The Challenge Of Traditional Bow Hunting [PICS]
By Toby Trigger

Posted: November 23, 2014

Archers who use long bows and recurves are now referred to as “Traditional Bow Hunters.

It was only a few decades ago when “traditional bow hunting” was just “bow hunting” and bow hunters were not at all common. The advent of the compound bow has certainly contributed to the surge in bow hunters and likewise bow hunter opportunity.


Bow hunting has reached an all time high for sportsmen in the U.S. With all the technology available bow hunters are now able to stretch the accuracy of archery equipment to what once was reserved for scoped muzzle-loading rifles. Modern archers who practice consistently can group hunting arrows together at 40 yards easily and target arrows beyond 100 yards.

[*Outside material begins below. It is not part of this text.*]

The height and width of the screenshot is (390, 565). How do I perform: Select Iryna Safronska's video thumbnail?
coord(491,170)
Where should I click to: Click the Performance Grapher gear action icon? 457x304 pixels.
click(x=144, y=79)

Hunting whitetail deer is what hunters across the United States have in common regardless what we’re hunting with. Yesterday I stepped into to deer woods and walked to a tree stand in the dark. I was carrying a 55# long bow and pretty cedar arrows tipped with 225 grain cut-on-contact broad heads. Total arrow weight rounded out to about 690 grains.

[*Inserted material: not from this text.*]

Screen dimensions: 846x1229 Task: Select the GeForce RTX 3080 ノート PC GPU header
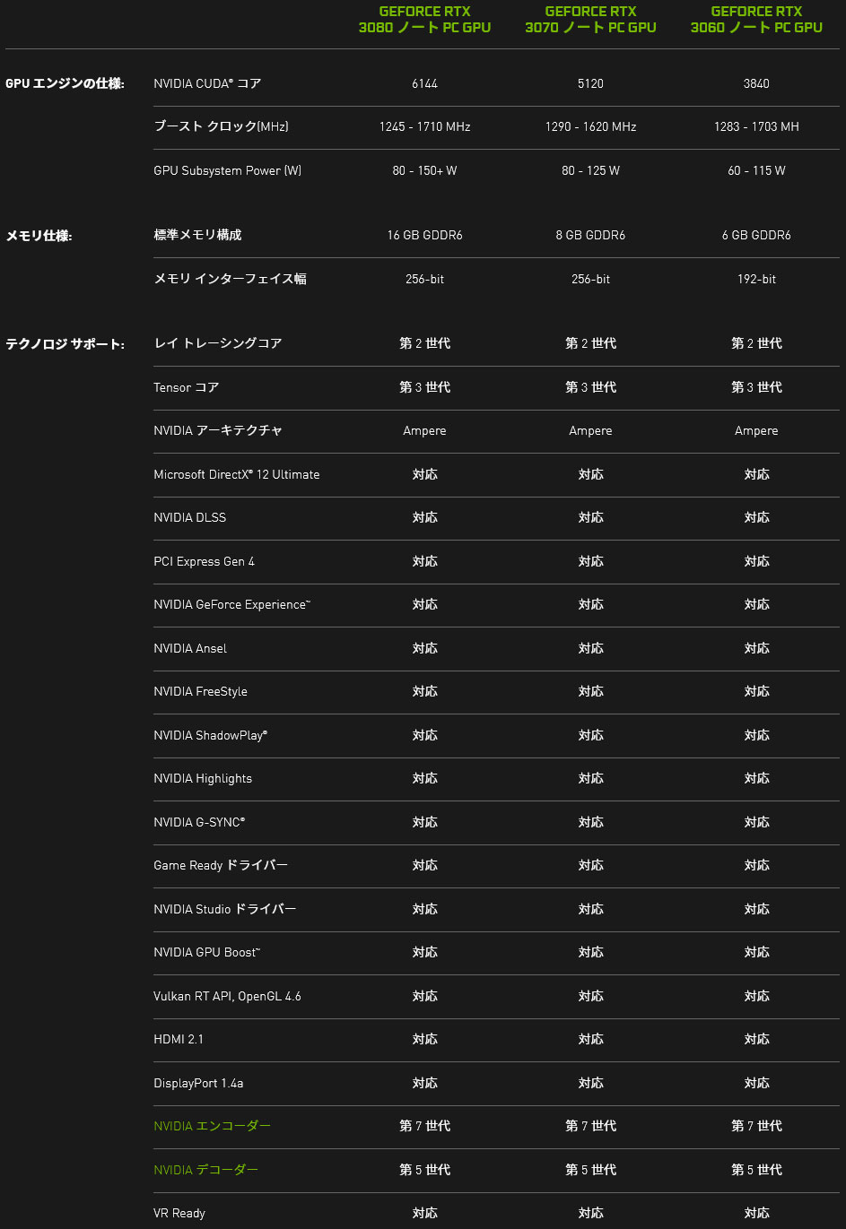point(424,20)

I can’t shoot accurately much past 30 yards on a good day. I prefer 20 or less and set my stands up for shots at that distance. Why would a bow hunter limit his or her distances to 20 yards with bows that can shoot 40 sitting on the shelves of sporting goods stores for half the money?   Well, many rifle hunters ask why anyone would limit their shooting ranges to 40 yards when they have a rifle that can easily shoot 300 yards!

Traditional Bow hunting is about getting close. It’s a self imposed challenge. Like a four point minimum or using a muzzle loader during general season. When you have to get close that means you have to hunt more. More hunting is good and allows for longer viewing time.

Like yesterday when two bucks chased a doe near my stand for over an hour. A big buck walked into the area and the two smaller bucks left, with the doe. I grunted to try to coax the big buck closer. He didn’t come, but one of the smaller bucks came right under my stand broadside at 10 yards.


I’ve never been one to look a gift horse in the mouth. I sent an arrow cleanly through the buck and he ran about 8o yards before piling up. The buck I shot won’t meet any record book standards but he doesn’t have to. The chance to shoot any buck with a long bow is the reason I hunt with one.  When the chance becomes an opportunity, I take it.

If you’ve never hunted with a long bow or recurve it may be tough to understand. But if you’ve ever let the arrow go from a string, you already know what I mean.